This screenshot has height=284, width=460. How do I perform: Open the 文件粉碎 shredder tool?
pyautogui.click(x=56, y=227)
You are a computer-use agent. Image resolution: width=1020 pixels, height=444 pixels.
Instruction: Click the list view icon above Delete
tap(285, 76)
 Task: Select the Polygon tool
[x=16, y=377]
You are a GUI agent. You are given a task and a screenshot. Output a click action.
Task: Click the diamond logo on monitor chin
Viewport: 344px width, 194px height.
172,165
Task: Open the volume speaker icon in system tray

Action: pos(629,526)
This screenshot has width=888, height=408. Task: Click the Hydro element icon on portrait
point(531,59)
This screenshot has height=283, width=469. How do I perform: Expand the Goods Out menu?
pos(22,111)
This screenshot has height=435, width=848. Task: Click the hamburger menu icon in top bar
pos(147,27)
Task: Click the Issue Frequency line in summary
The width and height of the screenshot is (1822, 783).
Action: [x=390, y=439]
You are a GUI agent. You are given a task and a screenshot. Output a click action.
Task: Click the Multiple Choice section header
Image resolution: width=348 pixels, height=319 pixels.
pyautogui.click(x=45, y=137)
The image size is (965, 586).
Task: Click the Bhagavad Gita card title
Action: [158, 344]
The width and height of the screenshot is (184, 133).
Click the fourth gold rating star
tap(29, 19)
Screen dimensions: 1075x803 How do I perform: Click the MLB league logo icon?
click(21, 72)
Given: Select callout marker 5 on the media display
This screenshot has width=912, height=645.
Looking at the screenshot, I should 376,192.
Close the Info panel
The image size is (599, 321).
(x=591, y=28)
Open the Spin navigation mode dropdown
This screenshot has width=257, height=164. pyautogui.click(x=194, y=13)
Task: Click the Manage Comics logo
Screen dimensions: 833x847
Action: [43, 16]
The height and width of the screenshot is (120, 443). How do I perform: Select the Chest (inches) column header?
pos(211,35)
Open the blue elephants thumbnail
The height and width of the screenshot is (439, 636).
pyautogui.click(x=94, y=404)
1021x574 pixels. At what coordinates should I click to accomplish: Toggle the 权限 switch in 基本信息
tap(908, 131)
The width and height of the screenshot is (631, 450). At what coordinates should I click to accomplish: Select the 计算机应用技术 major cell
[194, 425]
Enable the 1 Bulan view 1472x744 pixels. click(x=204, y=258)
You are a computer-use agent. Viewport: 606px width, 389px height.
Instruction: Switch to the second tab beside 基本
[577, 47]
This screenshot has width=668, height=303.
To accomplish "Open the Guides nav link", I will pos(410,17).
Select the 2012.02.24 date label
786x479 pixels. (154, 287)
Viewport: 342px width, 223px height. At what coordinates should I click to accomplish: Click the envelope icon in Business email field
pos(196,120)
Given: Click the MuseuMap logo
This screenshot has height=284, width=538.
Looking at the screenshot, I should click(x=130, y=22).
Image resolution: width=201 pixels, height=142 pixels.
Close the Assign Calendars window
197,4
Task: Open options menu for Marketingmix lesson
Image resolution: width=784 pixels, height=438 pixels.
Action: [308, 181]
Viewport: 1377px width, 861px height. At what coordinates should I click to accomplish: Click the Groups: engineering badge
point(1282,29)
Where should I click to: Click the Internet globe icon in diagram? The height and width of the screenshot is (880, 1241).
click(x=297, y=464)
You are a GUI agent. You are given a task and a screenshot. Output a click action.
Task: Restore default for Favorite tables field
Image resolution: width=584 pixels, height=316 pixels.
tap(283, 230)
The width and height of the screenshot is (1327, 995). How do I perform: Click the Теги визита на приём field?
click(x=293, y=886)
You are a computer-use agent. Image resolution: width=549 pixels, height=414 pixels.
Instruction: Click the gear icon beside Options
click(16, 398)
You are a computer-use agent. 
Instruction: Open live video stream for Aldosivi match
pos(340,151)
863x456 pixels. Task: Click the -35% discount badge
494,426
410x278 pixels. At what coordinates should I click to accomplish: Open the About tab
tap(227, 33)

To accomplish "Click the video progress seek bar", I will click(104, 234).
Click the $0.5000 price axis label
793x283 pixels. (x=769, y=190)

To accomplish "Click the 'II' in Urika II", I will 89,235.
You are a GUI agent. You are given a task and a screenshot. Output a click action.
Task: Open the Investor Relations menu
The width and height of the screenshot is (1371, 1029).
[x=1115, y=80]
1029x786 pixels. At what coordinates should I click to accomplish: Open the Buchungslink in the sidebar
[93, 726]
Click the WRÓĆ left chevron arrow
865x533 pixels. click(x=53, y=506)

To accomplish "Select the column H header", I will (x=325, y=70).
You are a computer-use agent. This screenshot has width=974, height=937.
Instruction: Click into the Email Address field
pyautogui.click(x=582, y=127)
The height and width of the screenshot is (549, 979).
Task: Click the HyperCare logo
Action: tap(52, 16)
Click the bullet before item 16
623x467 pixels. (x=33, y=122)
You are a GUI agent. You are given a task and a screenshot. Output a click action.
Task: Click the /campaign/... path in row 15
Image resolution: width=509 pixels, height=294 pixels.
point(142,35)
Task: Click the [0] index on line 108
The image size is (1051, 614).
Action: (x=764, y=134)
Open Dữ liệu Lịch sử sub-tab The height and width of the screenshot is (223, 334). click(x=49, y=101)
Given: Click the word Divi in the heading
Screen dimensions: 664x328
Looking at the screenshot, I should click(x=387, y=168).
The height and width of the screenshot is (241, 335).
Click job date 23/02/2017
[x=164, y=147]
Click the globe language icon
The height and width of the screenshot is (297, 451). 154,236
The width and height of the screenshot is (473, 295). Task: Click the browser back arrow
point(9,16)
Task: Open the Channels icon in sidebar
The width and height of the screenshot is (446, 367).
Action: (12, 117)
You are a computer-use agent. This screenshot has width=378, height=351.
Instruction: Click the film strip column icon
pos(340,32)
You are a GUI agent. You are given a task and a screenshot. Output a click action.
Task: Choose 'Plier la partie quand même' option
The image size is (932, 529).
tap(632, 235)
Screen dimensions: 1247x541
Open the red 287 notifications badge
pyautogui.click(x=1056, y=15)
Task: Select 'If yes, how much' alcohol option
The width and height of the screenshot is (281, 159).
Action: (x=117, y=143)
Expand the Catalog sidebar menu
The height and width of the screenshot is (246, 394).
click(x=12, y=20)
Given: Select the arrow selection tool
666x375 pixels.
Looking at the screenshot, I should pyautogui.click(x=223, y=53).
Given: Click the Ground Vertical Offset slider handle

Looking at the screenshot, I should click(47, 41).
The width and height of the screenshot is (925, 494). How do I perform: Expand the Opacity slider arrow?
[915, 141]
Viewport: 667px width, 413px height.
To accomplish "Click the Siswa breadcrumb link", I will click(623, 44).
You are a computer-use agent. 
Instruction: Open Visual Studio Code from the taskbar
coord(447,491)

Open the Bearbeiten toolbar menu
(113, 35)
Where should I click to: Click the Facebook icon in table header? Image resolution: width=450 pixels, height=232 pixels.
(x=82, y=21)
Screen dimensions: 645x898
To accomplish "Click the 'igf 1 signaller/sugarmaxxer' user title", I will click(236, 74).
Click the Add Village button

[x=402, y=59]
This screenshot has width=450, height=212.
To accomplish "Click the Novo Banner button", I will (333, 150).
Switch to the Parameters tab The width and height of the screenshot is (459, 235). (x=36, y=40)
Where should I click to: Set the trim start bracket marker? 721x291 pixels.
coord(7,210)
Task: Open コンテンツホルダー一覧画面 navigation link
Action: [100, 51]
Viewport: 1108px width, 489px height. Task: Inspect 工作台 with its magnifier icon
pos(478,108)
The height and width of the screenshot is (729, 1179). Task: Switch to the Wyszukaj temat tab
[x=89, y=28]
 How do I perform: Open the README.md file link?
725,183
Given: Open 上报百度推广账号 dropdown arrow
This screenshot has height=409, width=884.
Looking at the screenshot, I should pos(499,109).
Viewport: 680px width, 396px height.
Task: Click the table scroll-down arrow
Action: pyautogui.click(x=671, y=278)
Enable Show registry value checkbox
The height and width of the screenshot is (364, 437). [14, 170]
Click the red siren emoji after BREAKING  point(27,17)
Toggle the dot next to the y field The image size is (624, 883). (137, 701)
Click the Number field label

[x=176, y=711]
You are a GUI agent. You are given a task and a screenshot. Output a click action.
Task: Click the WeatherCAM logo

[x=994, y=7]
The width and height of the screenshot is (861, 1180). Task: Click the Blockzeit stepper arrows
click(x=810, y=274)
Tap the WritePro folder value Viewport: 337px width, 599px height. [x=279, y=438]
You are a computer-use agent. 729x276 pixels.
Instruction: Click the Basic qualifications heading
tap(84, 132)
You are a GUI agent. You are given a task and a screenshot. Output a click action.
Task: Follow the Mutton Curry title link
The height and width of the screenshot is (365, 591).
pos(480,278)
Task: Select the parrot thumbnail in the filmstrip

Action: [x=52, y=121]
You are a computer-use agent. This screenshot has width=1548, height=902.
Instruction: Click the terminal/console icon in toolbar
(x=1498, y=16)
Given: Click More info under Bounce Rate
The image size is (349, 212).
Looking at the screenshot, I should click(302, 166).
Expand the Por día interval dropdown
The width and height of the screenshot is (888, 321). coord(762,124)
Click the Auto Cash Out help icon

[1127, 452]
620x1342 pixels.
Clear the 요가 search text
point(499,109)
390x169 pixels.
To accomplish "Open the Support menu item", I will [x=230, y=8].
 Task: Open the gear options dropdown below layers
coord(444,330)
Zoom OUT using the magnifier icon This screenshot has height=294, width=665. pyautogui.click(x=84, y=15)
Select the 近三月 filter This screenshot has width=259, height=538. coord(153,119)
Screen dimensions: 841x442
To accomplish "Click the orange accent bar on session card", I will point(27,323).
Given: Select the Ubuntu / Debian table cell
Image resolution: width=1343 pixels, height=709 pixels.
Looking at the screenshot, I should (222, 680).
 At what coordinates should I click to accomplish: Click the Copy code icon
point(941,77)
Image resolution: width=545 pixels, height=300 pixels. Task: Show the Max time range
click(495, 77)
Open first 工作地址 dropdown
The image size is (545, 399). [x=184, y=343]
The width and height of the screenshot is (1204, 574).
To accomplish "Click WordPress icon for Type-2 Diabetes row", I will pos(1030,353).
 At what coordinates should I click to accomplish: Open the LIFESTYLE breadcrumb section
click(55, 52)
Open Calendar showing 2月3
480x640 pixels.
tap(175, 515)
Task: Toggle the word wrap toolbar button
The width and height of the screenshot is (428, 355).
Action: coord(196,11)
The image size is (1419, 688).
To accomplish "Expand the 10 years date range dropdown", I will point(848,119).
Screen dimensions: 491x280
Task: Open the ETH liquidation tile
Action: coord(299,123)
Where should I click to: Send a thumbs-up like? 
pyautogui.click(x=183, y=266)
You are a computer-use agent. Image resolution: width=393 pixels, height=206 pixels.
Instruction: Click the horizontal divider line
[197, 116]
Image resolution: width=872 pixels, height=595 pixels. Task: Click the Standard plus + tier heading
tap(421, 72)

■ **WHAT TO WORK ON**:
If a line comes after the one with "Task: Click the Multiple", leave it out; reproduce exactly every line of the material from the first up to and including that one.

■ **FINAL ANSWER**:
This screenshot has height=284, width=460. How do I perform: Open the 文件粉碎 shredder tool?
pyautogui.click(x=56, y=227)
You are a computer-use agent. Image resolution: width=1020 pixels, height=444 pixels.
Instruction: Click the list view icon above Delete
tap(285, 76)
 Task: Select the Polygon tool
[x=16, y=377]
You are a GUI agent. You are given a task and a screenshot. Output a click action.
Task: Click the diamond logo on monitor chin
Viewport: 344px width, 194px height.
172,165
Task: Open the volume speaker icon in system tray

Action: pos(629,526)
This screenshot has width=888, height=408. Task: Click the Hydro element icon on portrait
point(531,59)
This screenshot has height=283, width=469. How do I perform: Expand the Goods Out menu?
pos(22,111)
This screenshot has height=435, width=848. Task: Click the hamburger menu icon in top bar
pos(147,27)
Task: Click the Issue Frequency line in summary
The width and height of the screenshot is (1822, 783).
Action: [x=390, y=439]
You are a GUI agent. You are given a task and a screenshot. Output a click action.
Task: Click the Multiple Choice section header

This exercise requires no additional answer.